During their June 12-15 meeting, the papal nuncios will meet with the heads of Vatican offices and their counterparts, the ambassadors representing their countries at the Holy See.

When the gathering was announced on Monday, the Vatican press office said that there will be 98 nuncios taking part, and five permanent observers to international bodies such as the United Nations.

There are currently 106 resident papal ambassadors around the world, although some of these are representatives to more than one country — in total the Vatican has over 180 diplomatic missions abroad. Currently, eight of these embassies are vacant.

The first summit of nuncios took place in 2013, as part of the Year of Faith, and had been called for by Pope Benedict XVI before his resignation. The second one, in 2016, was part the extraordinary jubilee Year of Mercy. This year, the meeting is at the the request of the nuncios, who made the suggestion during the 2016 gathering.

The summit will include a meeting with Francis on the second day, and will close with a Mass celebrated by the Argentine pontiff and a group lunch at the Domus Sanctae Marthae, which serves as the papal residence.

On the last day, they will also be joined by 46 retired nuncios, who were invited to participate, although it is unknown if Italian Archbishop Carlo Maria Vigano, the former nuncio to the U.S. who accused Francis of covering up for disgraced former Cardinal Theodore McCarrick, is on the invite list.

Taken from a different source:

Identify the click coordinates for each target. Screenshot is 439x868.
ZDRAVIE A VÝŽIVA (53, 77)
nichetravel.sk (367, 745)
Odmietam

The Holy See currently has diplomatic relations with 183 nations, and has the oldest diplomatic corps in the world, with some of its bilateral relationships dating to the 15th century.

Though the Church’s primary role is evangelization and not diplomacy, throughout history nuncios have played key roles in forging peace agreements that avoided wars, including mediating between Chile and the pope’s own Argentina in 1978. More recently, the Holy See has been involved in an on-and-off dialogue in both Nicaragua and Venezuela, two countries currently affected by grave political and economic crises.

Both the United States and Cuba credited Francis and the Vatican’s ultra-discreet diplomacy, for instance, with helping broker a December 2014 deal to restore diplomatic relations between the Cold War foes.

In other words, the Catholic Church, through the Holy See’s diplomatic services, packs a real punch on the world stage.

It’s worth noting that even though the Holy See is closely associated with the Vatican City State, the two are separate entities. The Vatican City State is the independent territory over which the Holy See is sovereign, and it came into existence only after the 1929 Lateran Treaty between the Holy See and Italy.

It’s the Holy See, not Vatican City State, that sends and receives ambassadors.

Traditionally, although not universally, the papal nuncio is the dean of the diplomatic corps in a country, an arrangement confirmed by the 1815 Congress of Vienna.

Bilateral relations between the Holy See and other countries suffered after the popes lost the Papal States during the mid-19th century era of Italian unification, although it continued to exchange ambassadors with several countries. However, there was an explosion of diplomatic activity under John Paul II, when the number of nations with full ties to the Holy See went from 85 to 174. Among those who signed up were the United States (1984) and Mexico (1992).

There are some countries still without formal ties to the Vatican, including Saudi Arabia and the People’s Republic of China (the Vatican is the only European country to still have ties with the Republic of China, the official government in Taiwan.)

The nuncios answer to the Secretariat of State, headed by Italian Cardinal Pietro Parolin. The secretariat is divided into three sections: The Section for General Affairs, which deals with Church affairs; the Section for Relations with States for conventional diplomacy; and the Section for Diplomatic Personnel established in 2017 and tasked with preparing this week’s meeting.

This will be the first meeting of nuncios since February’s clerical abuse summit, which brought together the heads of the world’s bishops’ conferences.

One of the papal ambassadors on the invite list is Archbishop Luigi Ventura, the representative in France who’s under investigation for sexual assault, after being accused of sexually harassing at least one young man. It’s not known if he will attend.